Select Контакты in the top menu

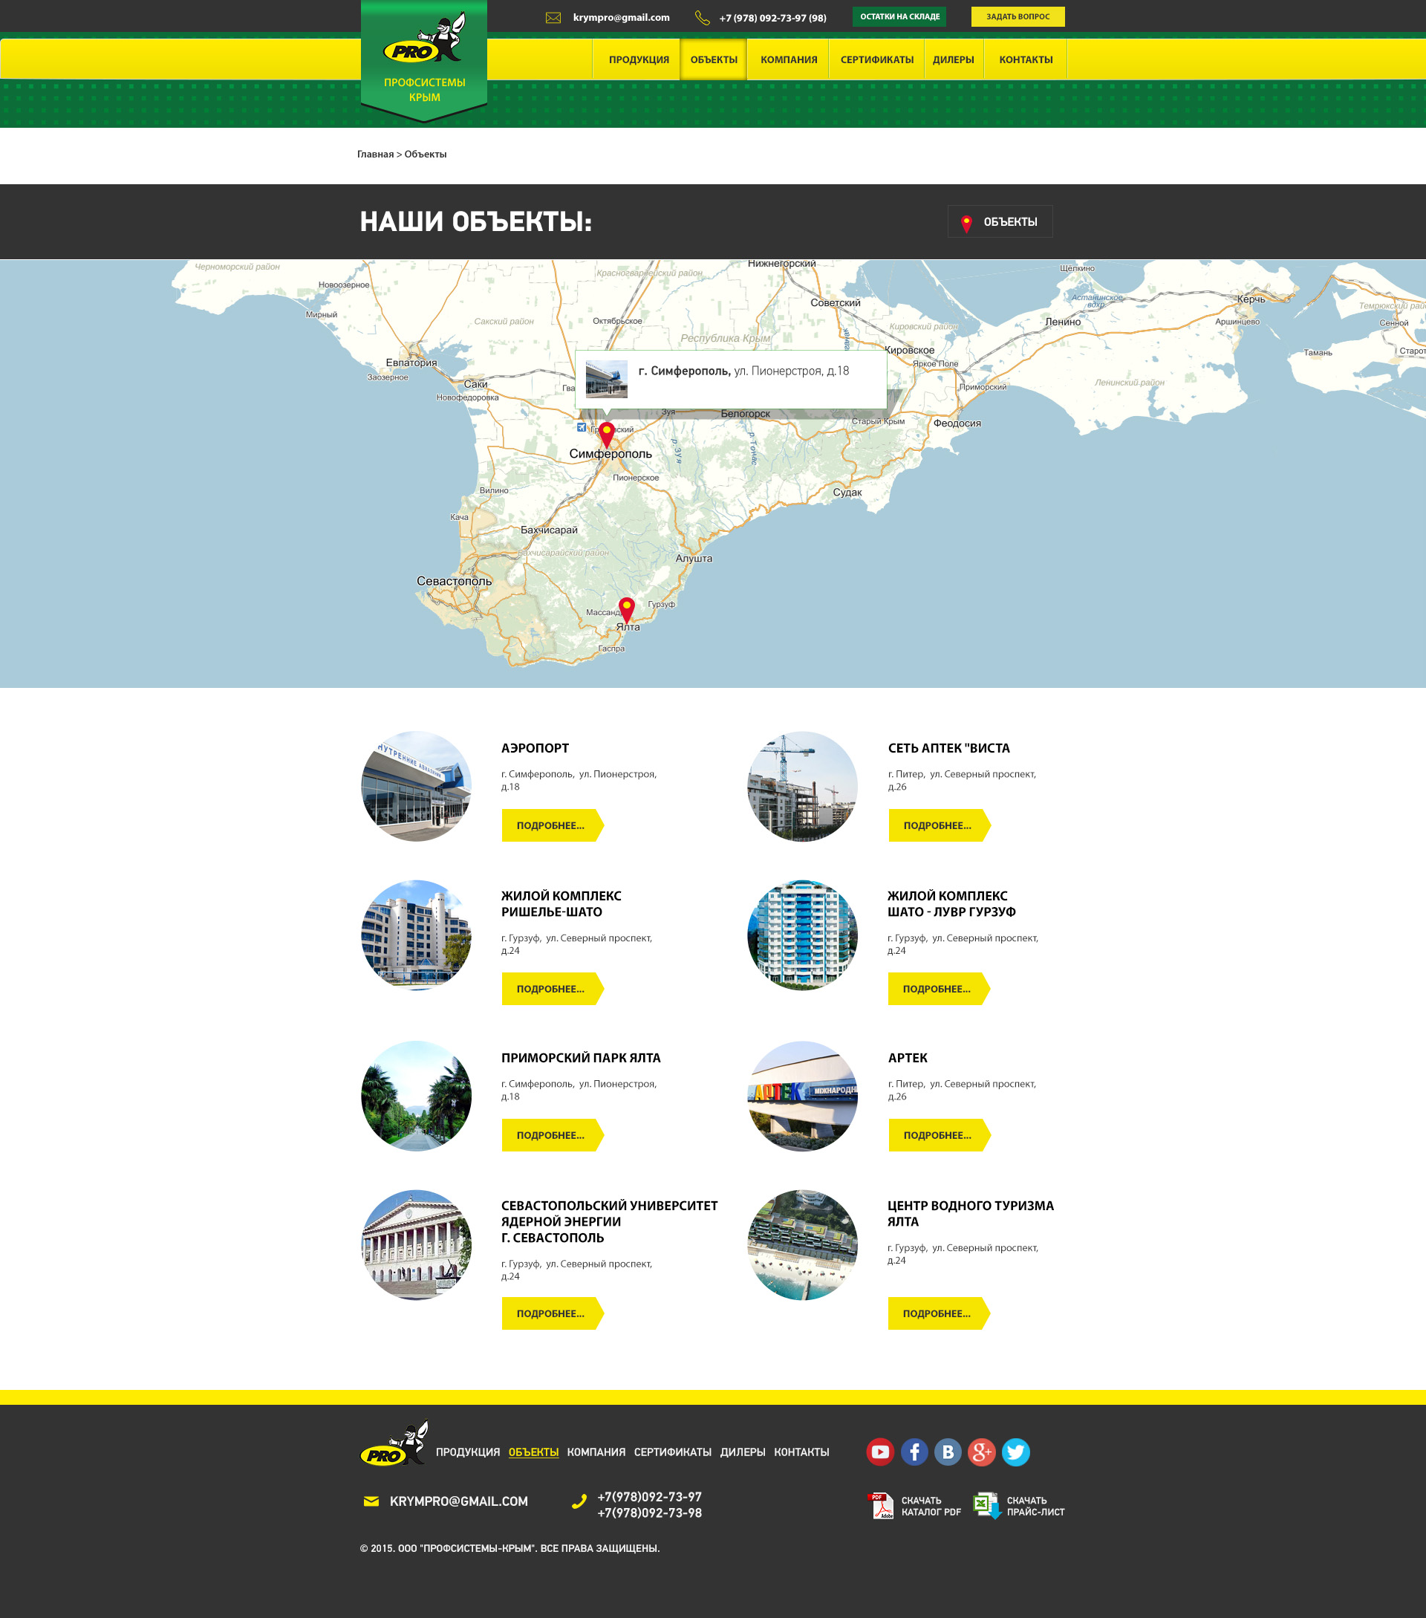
# # # #
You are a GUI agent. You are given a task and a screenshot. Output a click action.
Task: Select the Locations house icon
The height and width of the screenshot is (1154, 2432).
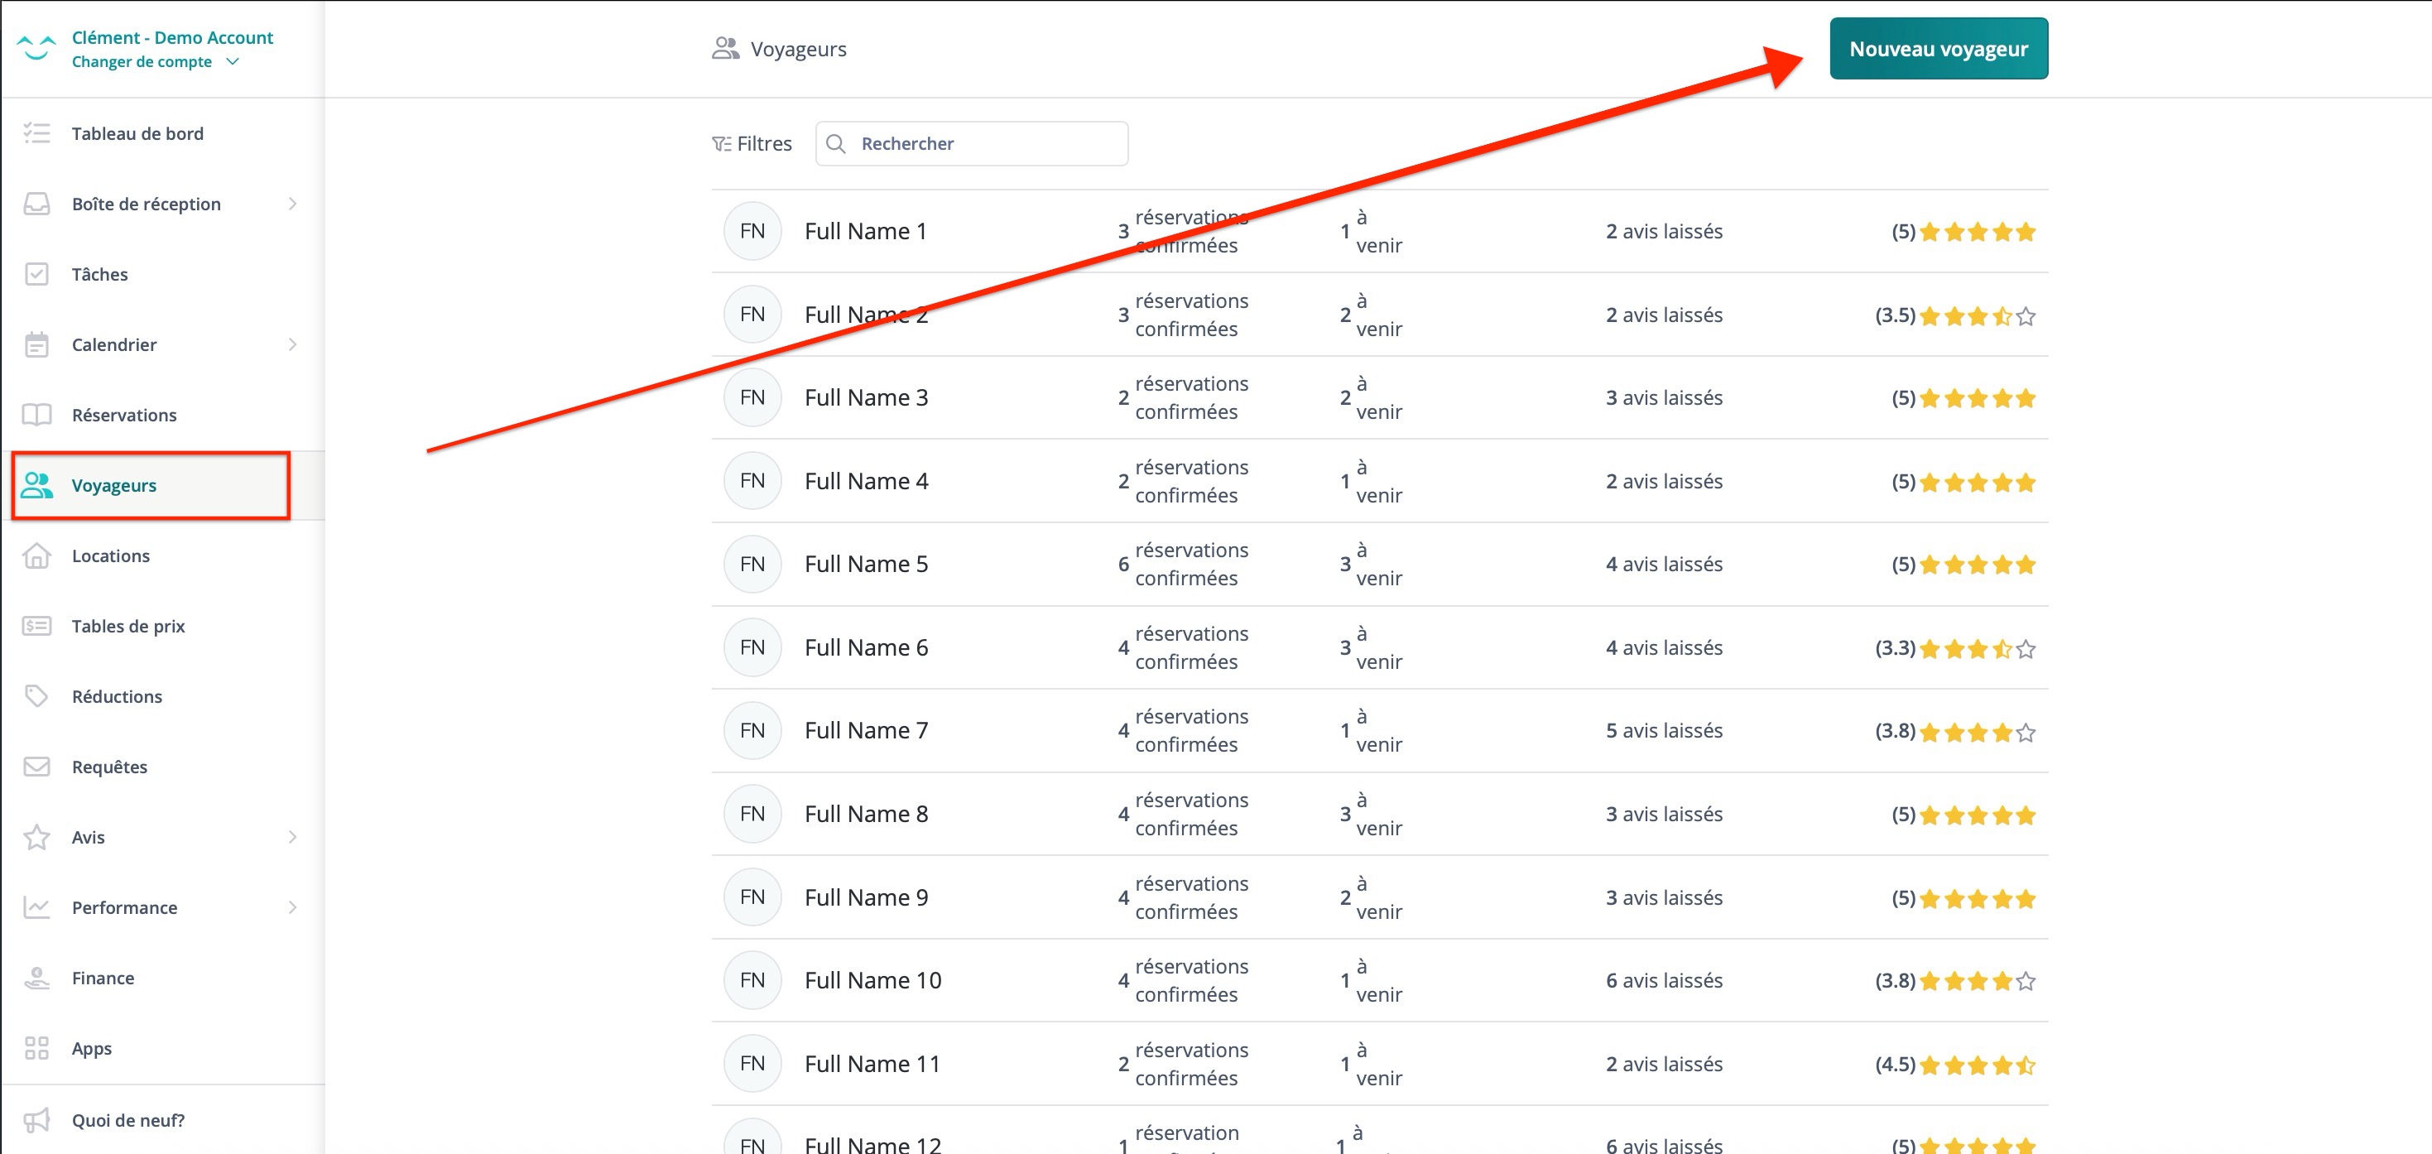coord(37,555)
# # # #
Which lines of the records above contain the word "Select"? Report each one in full.

Exercise solution:
Select Контакты in the top menu
Task: Select the Locations house icon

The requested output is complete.